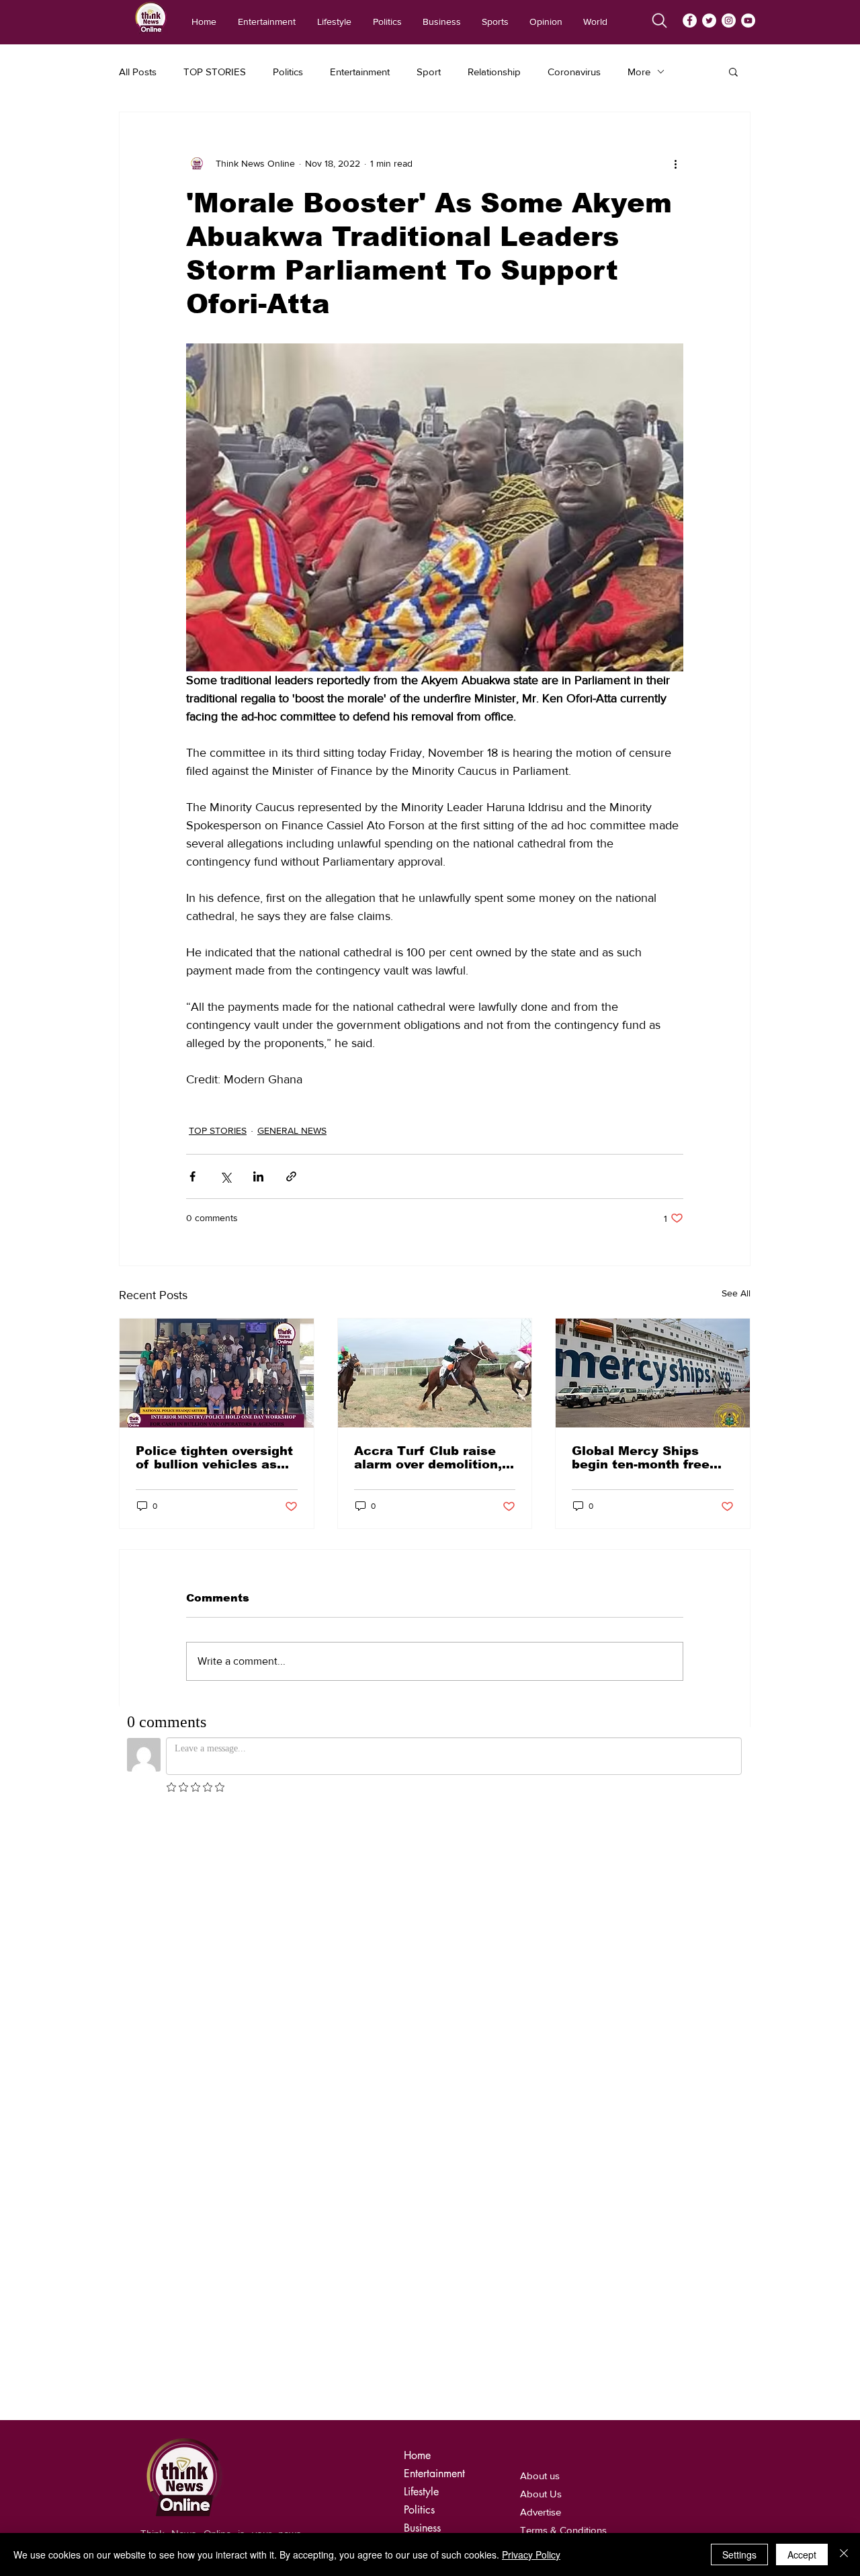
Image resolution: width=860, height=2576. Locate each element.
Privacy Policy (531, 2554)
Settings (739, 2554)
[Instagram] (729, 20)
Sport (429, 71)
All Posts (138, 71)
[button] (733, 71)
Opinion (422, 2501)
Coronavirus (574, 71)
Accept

Exercise:
Word for word, restate all of the material, omitting the images.

Result for this task:
Image resolution: width=860, height=2576. Locate each element.
Privacy Policy (531, 2554)
Settings (739, 2554)
[Instagram] (729, 20)
Sport (429, 71)
All Posts (138, 71)
[button] (733, 71)
Opinion (422, 2501)
Coronavirus (574, 71)
Accept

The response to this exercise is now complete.